The themes for this week’s readings are preservation and disaster planning. The timing for these readings seems particularly apt, given the ongoing recovery efforts in areas assaulted by hurricanes in the past few weeks. It is with archives in those regions in mind that I read the texts for this week, and focused particularly on archival disaster planning, and on permanence as expanded upon in James O’Toole’s article, “On the Idea of Permanence.”
In reading the Northeast Document Conservation Center’s (NEDCC) resource on disaster planning, I found their template for developing such a plan useful. It is particularly useful, because when one goes to create a disaster plan this template provides a six-step set of directions on what to focus on and in what order. First an archives should state the lines of authority and kinds of disasters the plan accounts for, followed by what actions should be taken if advanced warning of an impending disaster is available. Third, an archives needs to figure out who the repository’s first responders should be depending on the emergency, the steps to be taken, and how staff will be notified. Fourth, one needs to outline the emergency procedures to be taken for each kind of disaster and emergency to be accounted for in the plan, including what should be done during the event, and what the procedures are for salvaging materials after the scene is safe. This step should also include a floor plan of the repository. The next step is how to get the institution back to typical operating order, and finally, one should include appendices of contact information for staff, floor and evacuation plans, emergency contacts, etc.
Fires, hurricanes, tornadoes, and manmade emergencies all have the potential to harm a repository and its collections, and these various disasters have increased probability depending on where the archives is located. The NEDCC provides an excellent guide on how to account for and attempt to prevent extensive damage to archival collections, but one cannot consider how to protect archival collections without acknowledging their material mortality. It is this mortality that James O’Toole addresses in his article, “On the Idea of Permanence,” in which he outlines the history of how humankind has considered the “permanence” of their records, and supplies his own suggestions on how to deal with “permanence.” O’Toole concludes, saying that the idea of permanence has changed considerably among archivists over centuries, which raises questions about the concept’s utility. It is worth clarifying that a material’s permanence refers to its continued existence in its original form, meaning that microfilmed or digitally scanned and reproductions detract value from the material. O’Toole’s article serves as a call to archivists to consider to what lengths they will go and what money they will spend to extend the lives of their materials, and how they can protect them. It is also a call to remember that, although we would like our materials to be undying vestiges of the past, this is not inherently true.

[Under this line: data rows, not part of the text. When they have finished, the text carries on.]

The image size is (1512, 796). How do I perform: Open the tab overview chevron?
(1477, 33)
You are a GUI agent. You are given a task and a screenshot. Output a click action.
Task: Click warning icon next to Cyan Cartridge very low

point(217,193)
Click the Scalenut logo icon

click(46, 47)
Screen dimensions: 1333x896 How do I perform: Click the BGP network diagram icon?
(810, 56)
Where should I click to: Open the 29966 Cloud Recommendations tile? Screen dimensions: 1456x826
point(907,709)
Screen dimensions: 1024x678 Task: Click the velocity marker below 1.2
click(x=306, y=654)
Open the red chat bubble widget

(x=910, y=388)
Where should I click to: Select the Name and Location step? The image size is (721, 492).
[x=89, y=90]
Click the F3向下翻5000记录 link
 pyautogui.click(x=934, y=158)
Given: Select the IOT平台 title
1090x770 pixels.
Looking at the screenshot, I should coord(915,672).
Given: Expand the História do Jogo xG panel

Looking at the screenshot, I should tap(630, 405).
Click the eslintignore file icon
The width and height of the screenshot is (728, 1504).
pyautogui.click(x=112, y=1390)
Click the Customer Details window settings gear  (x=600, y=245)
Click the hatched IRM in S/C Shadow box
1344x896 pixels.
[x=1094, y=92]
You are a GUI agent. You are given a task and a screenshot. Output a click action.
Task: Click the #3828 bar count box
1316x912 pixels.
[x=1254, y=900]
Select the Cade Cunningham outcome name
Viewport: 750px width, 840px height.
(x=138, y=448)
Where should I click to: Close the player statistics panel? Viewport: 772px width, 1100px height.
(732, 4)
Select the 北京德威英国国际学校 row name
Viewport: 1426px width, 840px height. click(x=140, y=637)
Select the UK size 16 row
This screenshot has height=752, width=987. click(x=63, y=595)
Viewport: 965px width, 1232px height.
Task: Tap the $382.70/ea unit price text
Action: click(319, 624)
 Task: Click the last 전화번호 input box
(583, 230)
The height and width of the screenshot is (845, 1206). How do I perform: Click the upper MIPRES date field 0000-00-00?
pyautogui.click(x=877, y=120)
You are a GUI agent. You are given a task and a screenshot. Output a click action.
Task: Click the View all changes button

These readings all address protecting historical materials already held within archival collections, but as I read these I found myself wondering about those collections happened upon after they are already degraded by poor housing, mold, water damage. Restoration can certainly only go so far, and the physical original materials may need to be discarded, but if the content from these records can still be saved, ought archivists not still accession and guard that history? What inherent value is lost in excising the information from the original format? How does one determine the collection’s value prior to deciding whether to save the information without the physical original? If the original physical copies waste away, does the documentation and preservation of their content, prior to their disposal, carry equal value? Does it afford such collections a kind of afterlife?
 Ben Lindblom Patkus and Karen Motylewski, “Emergency Management: Disaster Planning,“ Northeast Document Conservation Center, 1993. https://www.nedcc.org/free-resources/preservation-leaflets/3.-emergency-management/3.3-disaster-planning. Accessed 10/12/17.
 James O’Toole, “On the Idea of Permanence,” American Archivist, Vol. 52, No. 1 (Winter, 1989): p. 23.